Du Liban à l’Égypte en passant par Gaza, avec le redémarrage du conflit israélo-palestinien, Fadi Assaf, ancien conseiller du Président libanais, explique au Désordre mondial que «le niveau de violence atteint aujourd’hui reflète une volonté politique».
PROCHE-ORIENT – Les drames se multiplient au Moyen-Orient et l’escalade semble incontrôlable. Qui sont les responsables? Peut-on trouver une issue à cette crise? La France est-elle en mesure d’y contribuer?
Tandis que le Hamas et Israël échangent des tirs de roquettes et s’affrontent sur la politique d’annexion par Israël de terres sur lesquelles vivent des Palestiniens, Emmanuel Macron a tweeté: «La spirale de la violence doit cesser au Proche-Orient. J’appelle avec force au cessez-le-feu et au dialogue. J’appelle au calme et à la paix.»
N’est-ce pas un peu naïf? Qu’est-ce qui pourrait réellement forcer Israël et le Hamas à négocier?
L’armée israélienne a déclaré qu’au moins trois roquettes qui ont visé Israël –mais ont atterri en mer– avaient été tirées depuis le Sud-Liban. Or, la déclaration du Président de la République intervient quelques jours à peine après la visite de son ministre des Affaires étrangères à Beyrouth.
Jean-Yves Le Drian était venu pour faire pression sur les responsables politiques libanais qui traînent des pieds depuis des mois pour former un nouveau gouvernement. Quels sont les résultats de la stratégie de Macron?
Par ailleurs, la France a confirmé au début du mois la vente de 30 avions de combat Rafale à l’Égypte, voisine d’Israël, augmentant ainsi les chances que les armes tricolores soient utilisées un jour dans un conflit au Moyen-Orient, qui fera l’objet d’appels à un cessez-le-feu du Président français.
Pour Fadi Assaf, ancien conseiller du Président du Liban et consultant en relations internationales, les nouveaux embrasements entre Israël et la Palestine n’ont pas été déclenchés dans le vide:
«On ne peut pas penser à tout cela sans voir tout le schéma géopolitique de la région, y compris les négociations en cours entre l’Iran et les États-Unis via Vienne, ou l’Iran et l’Arabie saoudite, ou la réhabilitation imminente de Bachar al-Assad. L’offensive turque, c’est de l’opportunisme.»

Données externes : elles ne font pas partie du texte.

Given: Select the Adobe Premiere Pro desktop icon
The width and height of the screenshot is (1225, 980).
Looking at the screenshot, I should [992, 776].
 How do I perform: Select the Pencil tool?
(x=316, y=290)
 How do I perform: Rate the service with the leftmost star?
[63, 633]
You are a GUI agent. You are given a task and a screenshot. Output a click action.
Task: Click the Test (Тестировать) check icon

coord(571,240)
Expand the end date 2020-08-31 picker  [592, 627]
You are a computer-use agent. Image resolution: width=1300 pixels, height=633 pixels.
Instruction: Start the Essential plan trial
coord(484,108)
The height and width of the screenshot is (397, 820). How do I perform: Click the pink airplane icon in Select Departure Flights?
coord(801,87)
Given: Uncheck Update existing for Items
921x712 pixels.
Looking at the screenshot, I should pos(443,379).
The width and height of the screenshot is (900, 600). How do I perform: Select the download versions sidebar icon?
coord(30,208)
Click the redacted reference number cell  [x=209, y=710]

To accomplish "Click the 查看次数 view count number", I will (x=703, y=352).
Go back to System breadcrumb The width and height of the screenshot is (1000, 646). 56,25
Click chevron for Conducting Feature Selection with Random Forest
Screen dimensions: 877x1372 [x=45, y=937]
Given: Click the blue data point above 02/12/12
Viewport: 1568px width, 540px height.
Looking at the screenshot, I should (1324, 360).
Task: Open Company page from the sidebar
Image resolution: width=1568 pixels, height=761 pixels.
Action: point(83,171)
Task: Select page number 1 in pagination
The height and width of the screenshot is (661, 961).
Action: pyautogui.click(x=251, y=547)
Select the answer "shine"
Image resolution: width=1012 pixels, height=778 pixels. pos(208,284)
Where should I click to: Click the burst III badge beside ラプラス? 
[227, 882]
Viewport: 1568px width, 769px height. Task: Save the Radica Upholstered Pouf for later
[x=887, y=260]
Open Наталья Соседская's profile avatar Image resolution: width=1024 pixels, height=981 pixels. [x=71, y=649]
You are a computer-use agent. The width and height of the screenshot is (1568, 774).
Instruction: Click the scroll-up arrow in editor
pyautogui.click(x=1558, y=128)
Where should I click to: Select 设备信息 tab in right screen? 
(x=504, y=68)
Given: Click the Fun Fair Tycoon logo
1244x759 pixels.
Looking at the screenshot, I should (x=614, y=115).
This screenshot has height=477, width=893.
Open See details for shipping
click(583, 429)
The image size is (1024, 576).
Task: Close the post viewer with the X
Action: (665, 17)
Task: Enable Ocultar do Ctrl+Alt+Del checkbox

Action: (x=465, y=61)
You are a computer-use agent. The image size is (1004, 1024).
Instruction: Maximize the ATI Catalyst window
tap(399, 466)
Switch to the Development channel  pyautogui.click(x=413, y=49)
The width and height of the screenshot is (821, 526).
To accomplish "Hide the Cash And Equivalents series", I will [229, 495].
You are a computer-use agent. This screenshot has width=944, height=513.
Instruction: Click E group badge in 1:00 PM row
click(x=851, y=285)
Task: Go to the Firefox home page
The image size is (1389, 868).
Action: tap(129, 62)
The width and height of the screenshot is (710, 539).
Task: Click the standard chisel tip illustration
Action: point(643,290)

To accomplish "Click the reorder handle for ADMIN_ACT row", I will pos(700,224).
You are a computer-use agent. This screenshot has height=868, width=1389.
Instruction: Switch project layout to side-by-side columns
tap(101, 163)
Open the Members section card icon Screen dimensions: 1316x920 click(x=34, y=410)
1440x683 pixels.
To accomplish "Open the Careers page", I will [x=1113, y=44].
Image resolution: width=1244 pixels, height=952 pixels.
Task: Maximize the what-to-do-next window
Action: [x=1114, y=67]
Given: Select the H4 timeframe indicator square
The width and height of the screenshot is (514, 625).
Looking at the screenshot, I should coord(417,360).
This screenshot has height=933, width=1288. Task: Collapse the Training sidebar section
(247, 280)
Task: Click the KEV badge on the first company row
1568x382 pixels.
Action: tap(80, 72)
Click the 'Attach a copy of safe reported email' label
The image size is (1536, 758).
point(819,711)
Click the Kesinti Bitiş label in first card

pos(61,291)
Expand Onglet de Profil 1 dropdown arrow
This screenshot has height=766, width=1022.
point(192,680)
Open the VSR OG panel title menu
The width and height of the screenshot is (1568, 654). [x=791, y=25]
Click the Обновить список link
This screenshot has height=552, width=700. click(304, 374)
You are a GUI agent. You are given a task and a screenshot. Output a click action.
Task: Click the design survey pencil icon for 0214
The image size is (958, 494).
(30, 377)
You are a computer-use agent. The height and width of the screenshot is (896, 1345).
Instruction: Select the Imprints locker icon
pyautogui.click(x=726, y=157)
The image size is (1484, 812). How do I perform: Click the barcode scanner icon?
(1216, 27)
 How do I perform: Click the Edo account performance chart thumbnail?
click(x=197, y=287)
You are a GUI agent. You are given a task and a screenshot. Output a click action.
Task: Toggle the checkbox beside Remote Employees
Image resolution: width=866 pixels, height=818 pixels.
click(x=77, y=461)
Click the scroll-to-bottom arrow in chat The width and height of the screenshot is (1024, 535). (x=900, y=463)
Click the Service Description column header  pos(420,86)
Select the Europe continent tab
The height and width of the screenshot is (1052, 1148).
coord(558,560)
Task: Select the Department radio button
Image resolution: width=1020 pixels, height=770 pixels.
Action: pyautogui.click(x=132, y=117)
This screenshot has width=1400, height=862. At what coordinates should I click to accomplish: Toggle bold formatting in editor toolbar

Mais pourquoi un redémarrage de la guerre cinétique maintenant? Fadi Assaf considère que c’est un concours de circonstances:
«Le conflit israélo-palestinien date depuis de longues années, il est devenu cyclique. Pourquoi les violences redémarrent maintenant? Il y a eu une injustice qui a été exploitée de part et d’autre, et le cycle des violences s’est accéléré. Les familles arabes ont été expulsées de leurs maisons à Jérusalem. À ce moment-là, le peuple palestinien gagnait en sympathie et pour un coût assez faible en échange. Puis il y a eu des tensions supplémentaires, les Arabes se sont invités dans la partie et le Hamas est rentré dans le jeu à partir de Gaza, attisant la violence, avec des représailles démesurées de la part des Israéliens.»
Pourquoi le Hamas comme Israël auraient-ils intérêt à suivre le cessez-le-feu appelé par Macron? L’ancien conseiller du Président libanais considère que c’est parce qu’ils ne sont pas seuls:
«Le Hamas n’est pas seul dans cette histoire. Il dispose de milliers de missiles, d’une autonomie financière qui ne descend pas du ciel. Des soutiens, relais, sponsors commencent à intervenir à l’instar du Qatar et de la Turquie… Je ne pense pas que les décisions viennent à 100% du Hamas. Les Israéliens, eux, ont des alliés arabes, internationaux et ne peuvent pas mener des guerres comme bon leur semble.»
Les armes françaises vendues dans la région pourraient-elles alimenter des conflits ultérieurs?
«Les avions Rafale vendus à l’Égypte sont déjà utilisés dans les conflits. Ils ont été utilisés contre le terrorisme et en Libye. Ceux qui viennent d’être vendus vont être surtout employés pour asseoir le nouveau statut de puissance régionale que le Président Sissi veut donner à son pays», explique Fadi Assaf.